Take this 5-minute non-verbal communication quiz!

Brainstorm It!  

  1. In one minute, have participants write down as many examples  of nonverbal communication as they can.  
  2. Go around the room and have people share their list, writing down all the  examples. This part can be turned into a competition (inspired by the game Scattergories) by giving individuals get one point for each unique answer they  have. (If no one else wrote down that same nonverbal cue they get a point.) The  person(s) with the most points after everyone has shared wins!  
  3. Review the list and group cues by the following categories:  
    • How words are spoken (tone, pitch, pace),  
    • Body language (gestures, facial expressions, posture),  
    • Non-language sounds (whistling, clapping, sighing),  
    • Visual cues (symbols, motions), and  
  4. Tactile responses (touching)
    Review and discuss.

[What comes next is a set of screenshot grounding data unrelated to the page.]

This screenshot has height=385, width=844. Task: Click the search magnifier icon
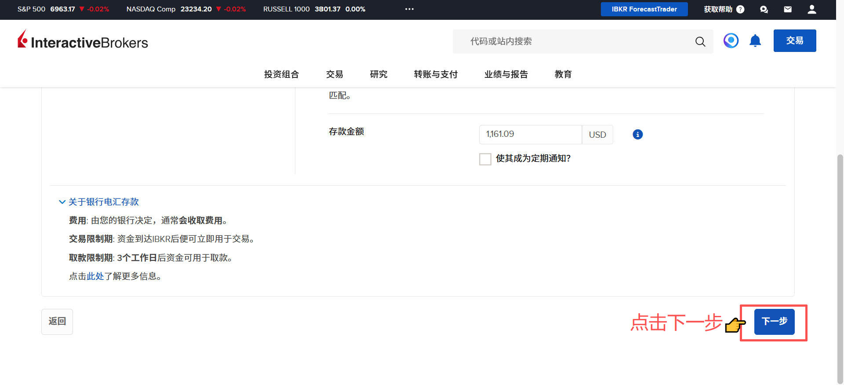click(x=700, y=41)
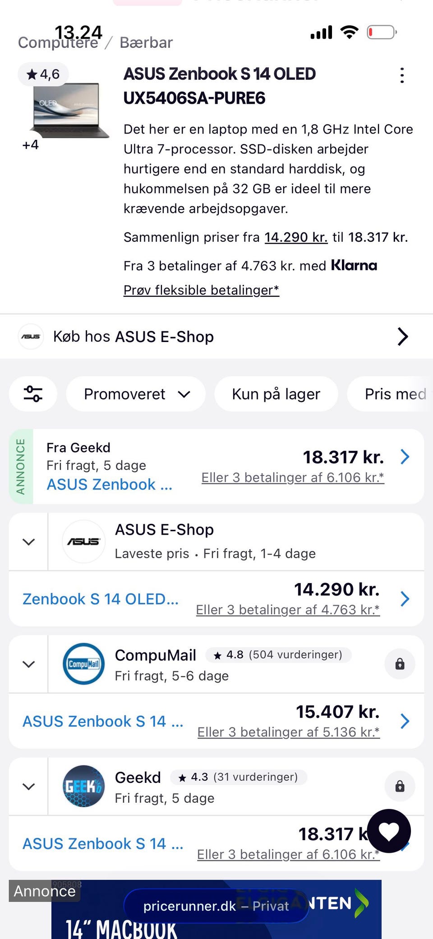Open the Promoveret sorting dropdown
The width and height of the screenshot is (433, 939).
tap(136, 394)
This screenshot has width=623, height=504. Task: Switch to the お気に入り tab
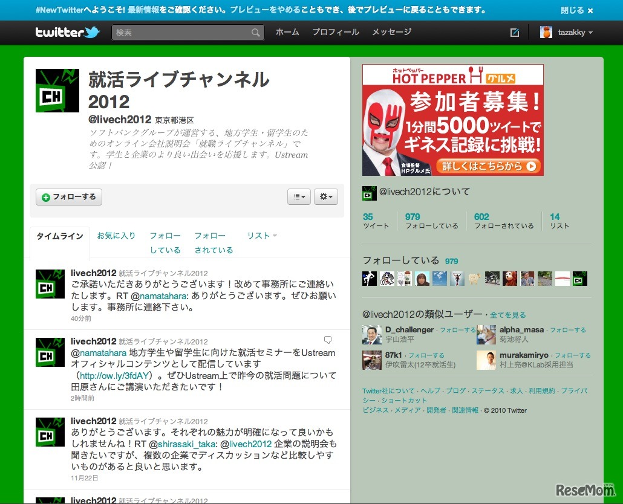[x=116, y=236]
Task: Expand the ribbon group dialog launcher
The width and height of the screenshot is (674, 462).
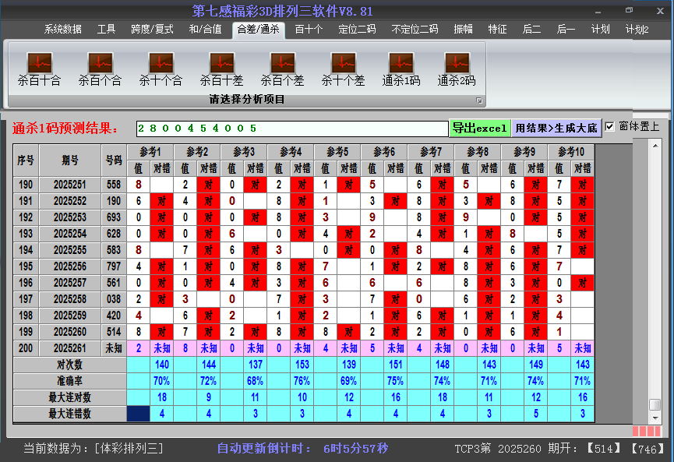Action: pos(479,101)
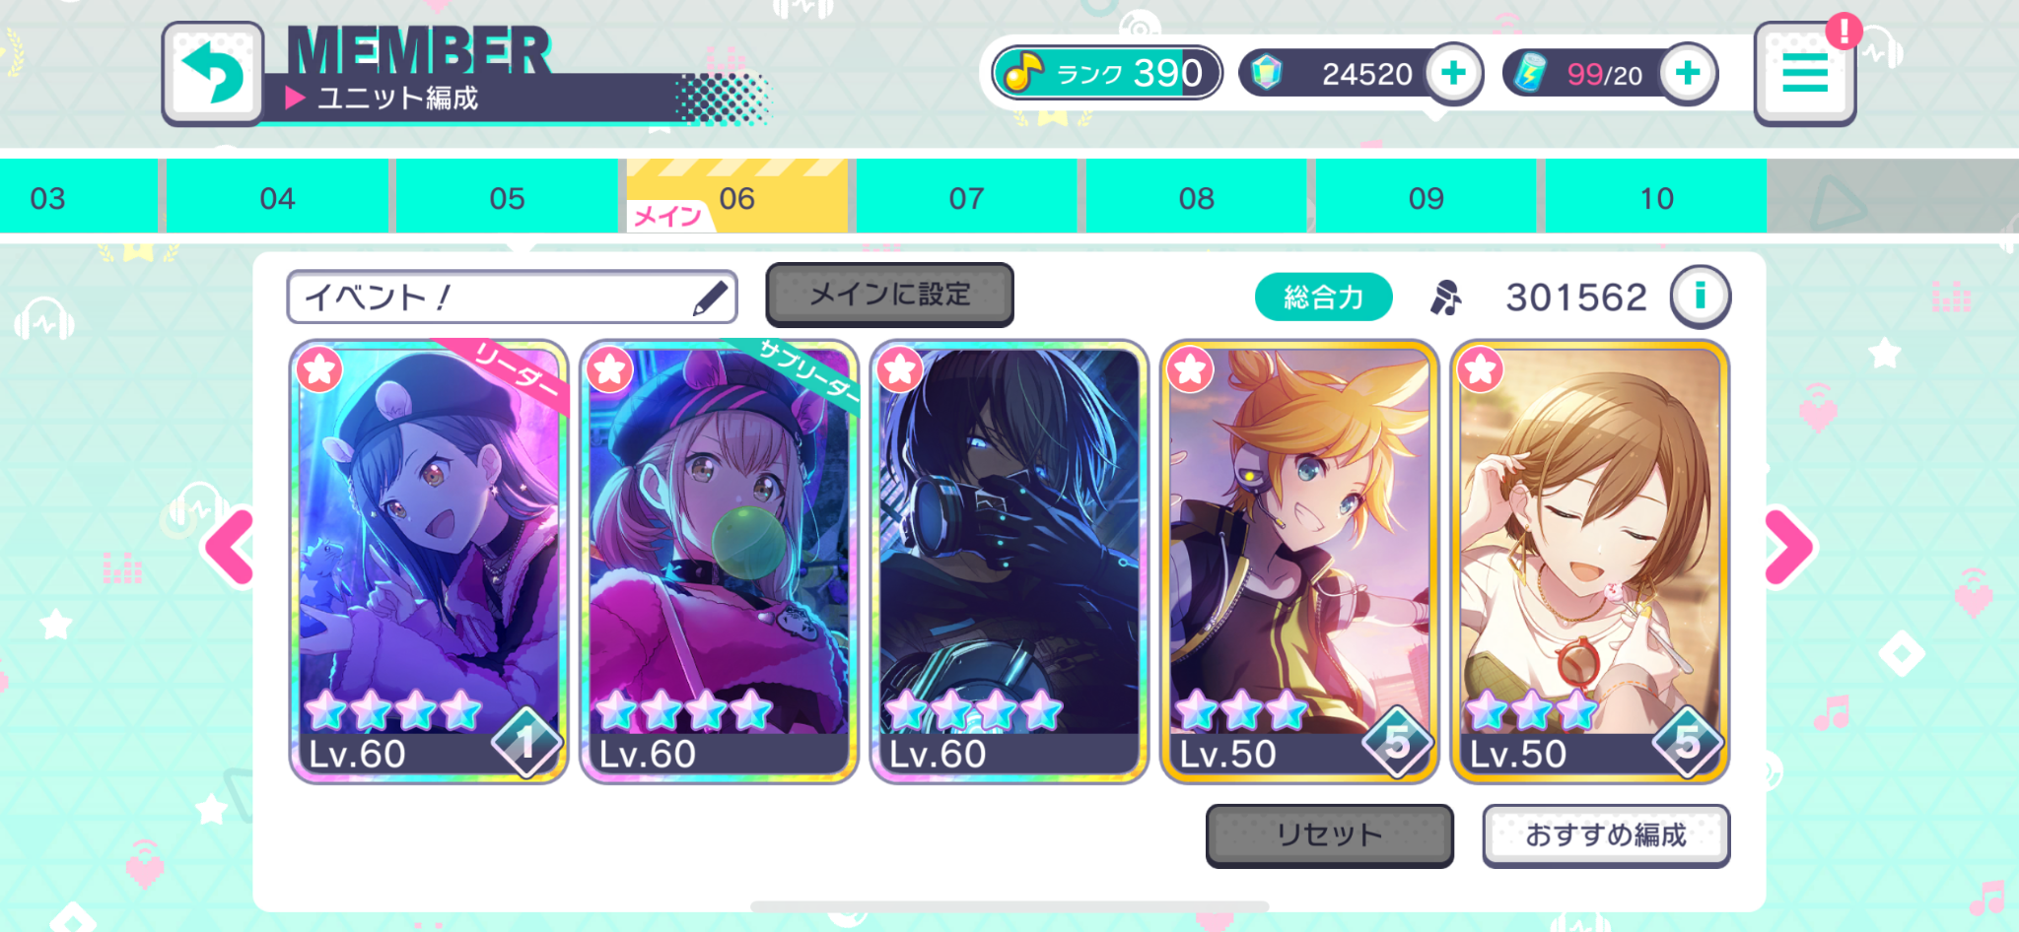Click the メインに設定 button
The image size is (2019, 932).
[889, 295]

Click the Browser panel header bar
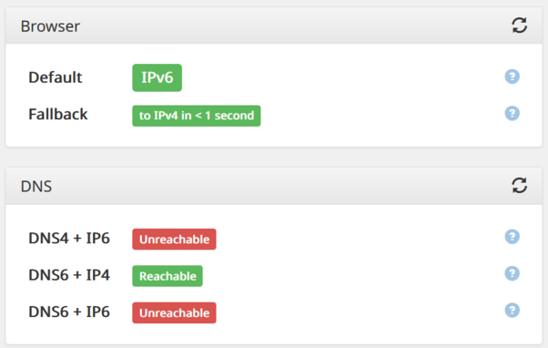pyautogui.click(x=274, y=26)
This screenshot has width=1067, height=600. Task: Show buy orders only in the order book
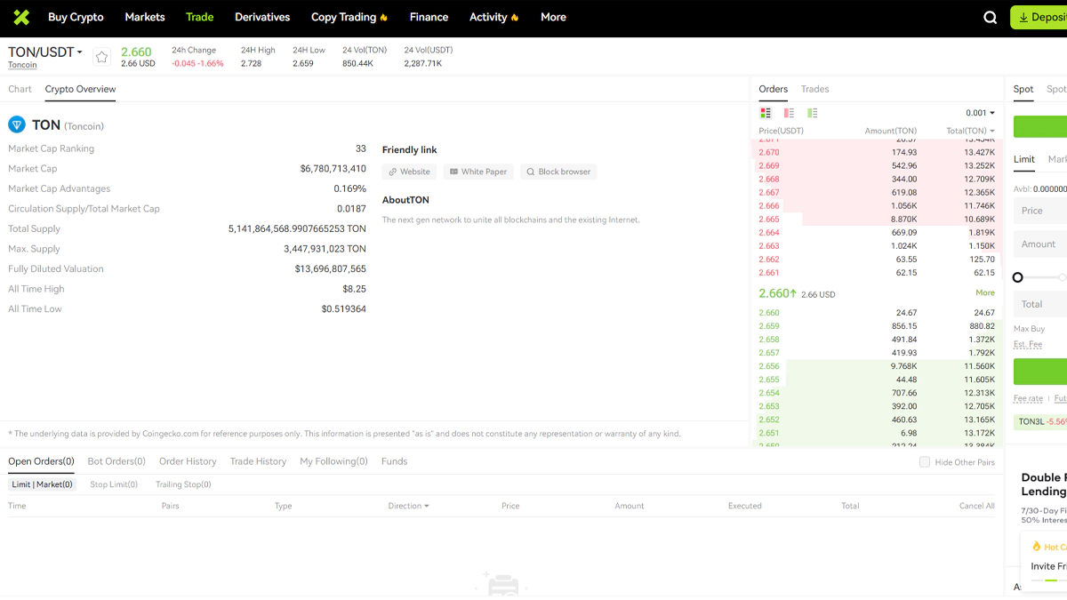coord(812,113)
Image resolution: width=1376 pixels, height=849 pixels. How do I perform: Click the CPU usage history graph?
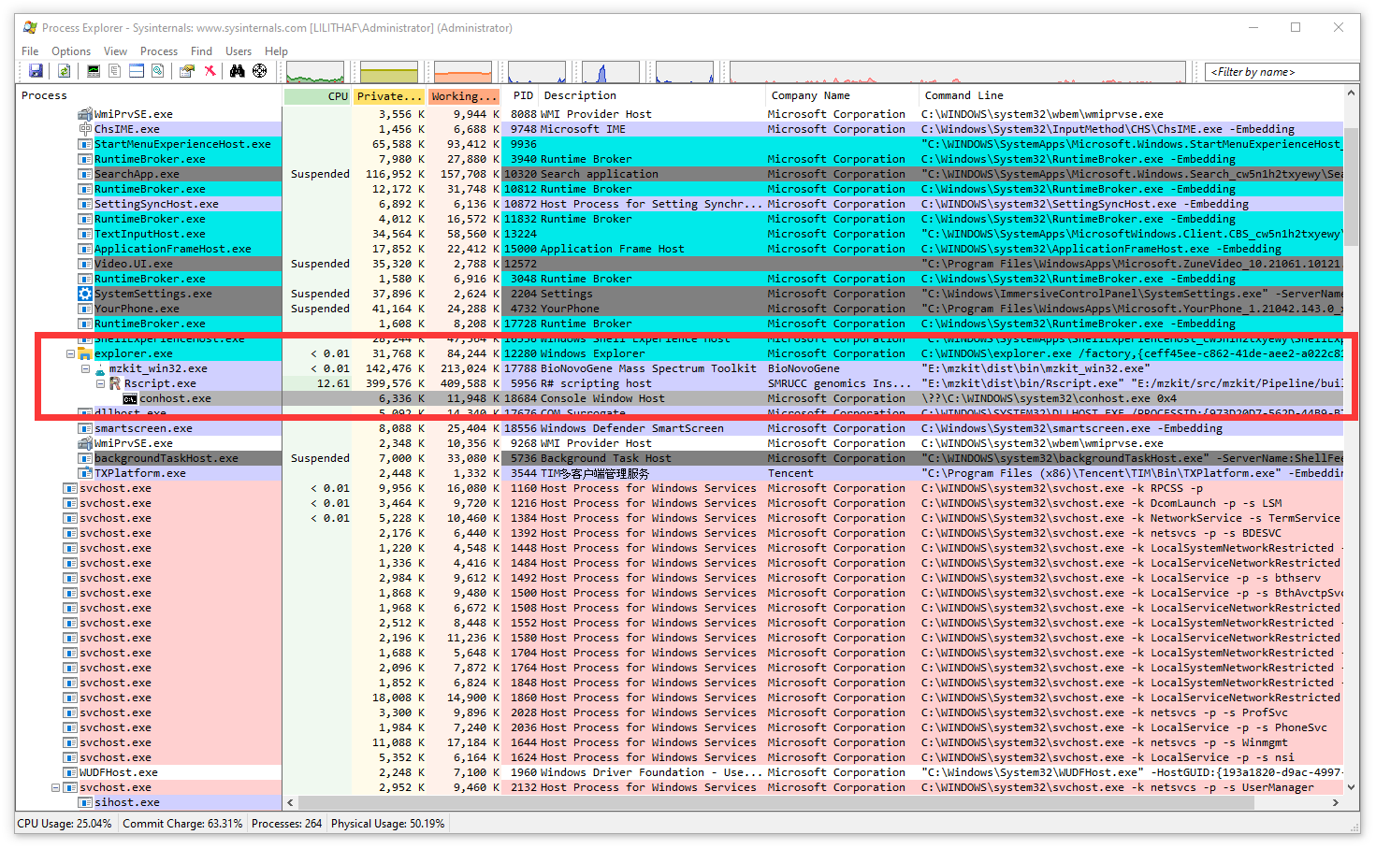(x=315, y=72)
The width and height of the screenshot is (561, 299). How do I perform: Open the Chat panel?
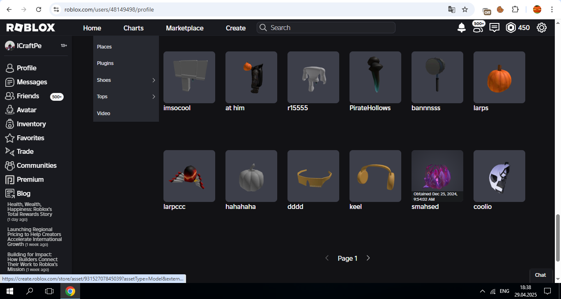coord(541,275)
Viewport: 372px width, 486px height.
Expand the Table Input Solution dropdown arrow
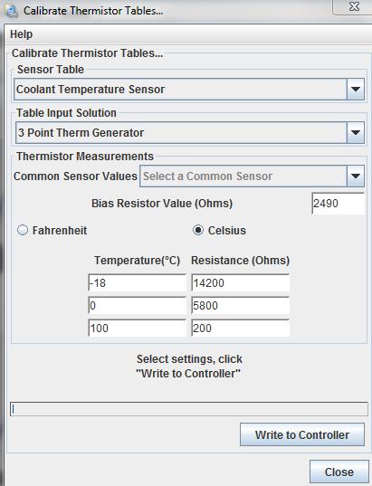click(x=356, y=133)

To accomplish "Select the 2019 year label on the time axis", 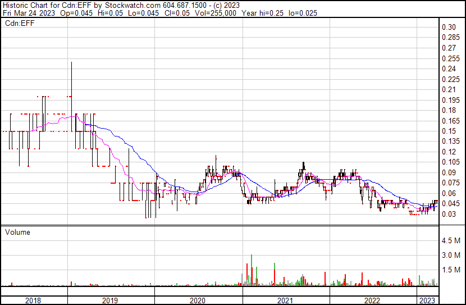I will click(x=110, y=301).
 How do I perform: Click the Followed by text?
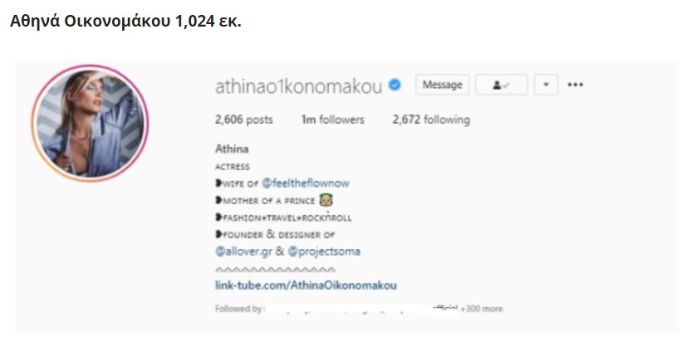[x=238, y=309]
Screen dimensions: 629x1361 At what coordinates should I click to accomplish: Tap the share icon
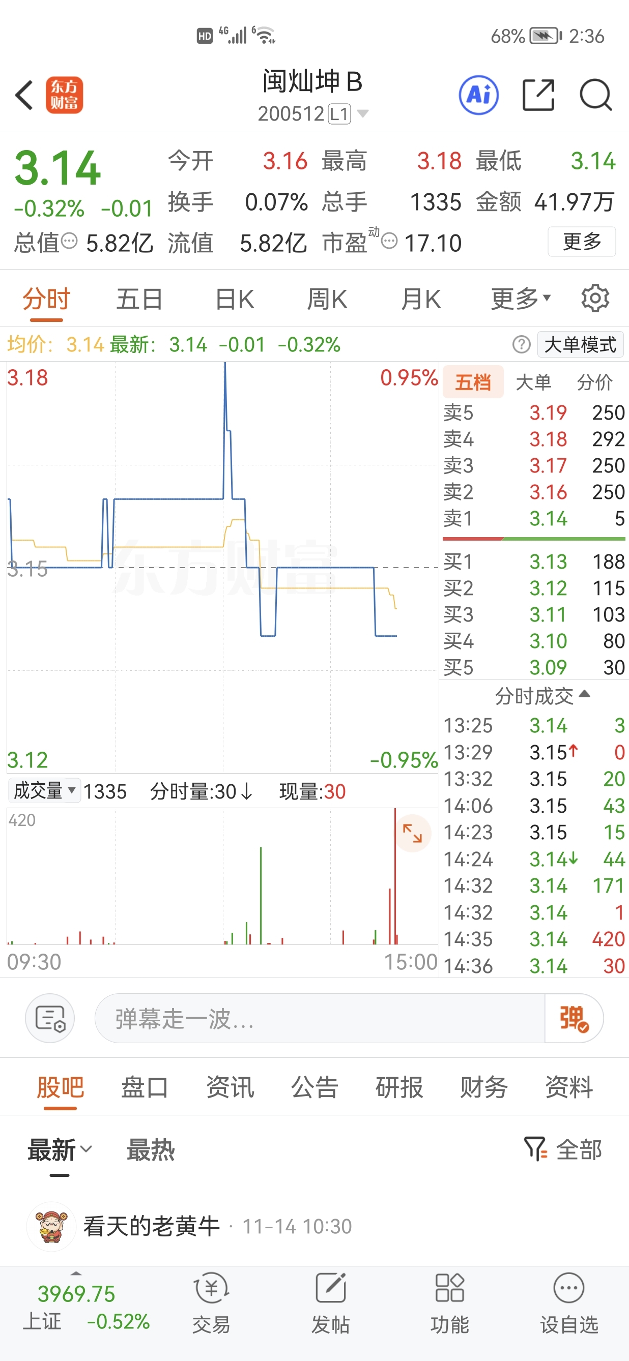(x=538, y=96)
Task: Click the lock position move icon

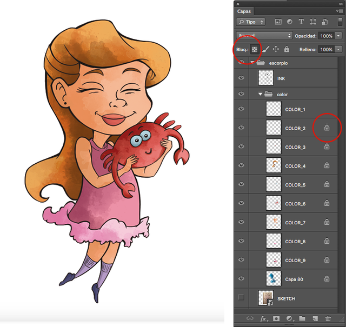Action: (x=276, y=49)
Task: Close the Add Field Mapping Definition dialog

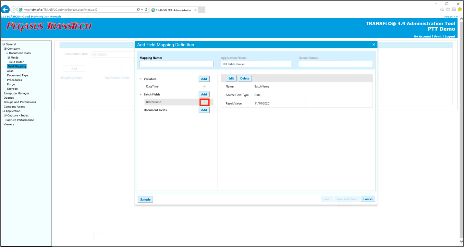Action: click(x=373, y=45)
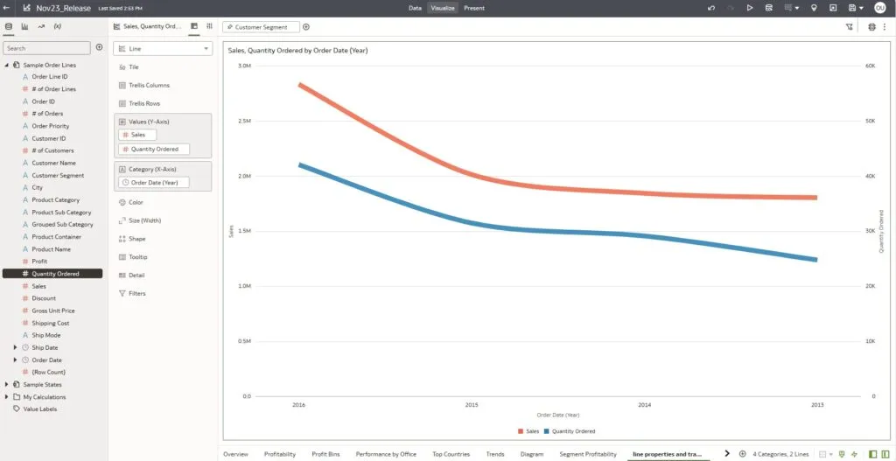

What type of cue was most commonly mentioned? What  cues do you think have the most powerful communication? What cues could be  misinterpreted?  

The Power of Nonverbal 

  1. Ask individuals to work in pairs. One person in the pair will be the designated  speaker and the other person will communicate with nonverbal cues only. 2.) Challenge: The speaker will continue talking (about any subject) regardless of  the cues the other person is giving to two minutes. The non-speaker will roll a  dice to determine what message they will be giving off with nonverbal cues. (If  the facilitator wants to keep the adjectives secret from the speaker, they can  simply whisper the desired cue or have pre-labeled pieces of paper.)

    • 1- Engaged – Super interested in what the speaker is saying!
    • 2- Apathetic – Not interested one bit.
    • 3- Angry – Very opposed to what the speaker is saying.
    • 4- Distracted – Interested in speaker, but really need to go to the bathroom.
    • 5-  Distracted – Not very interested; anxiously waiting for a call, text, or email.
    • 6- Tired – Exhausted and having difficulty concentrating.
  2. After two minutes, have the speaker try to guess what nonverbal cue was  communicated.  
  3. Switch roles and repeat for two additional minutes.  
  4. Discuss and reflect on the impact nonverbal cues have on the speaker  

Decipher the Message 

  1. Search YouTube for some non-verbal communication video clips. Play the video so youth can observe examples of nonverbal  communication.  Some examples are linked below.

 

2. Discuss possible interpretations (starting with the participants’ perspectives) and  describe why those interpretations are valid. (Share in small groups of 4-5 if the  audience is more than 15 people. Each group can report back to the larger  group.)  

3. If there is an alternative interpretation, the facilitator can share it to emphasize  the importance of context, culture, or other meaning in nonverbal communication.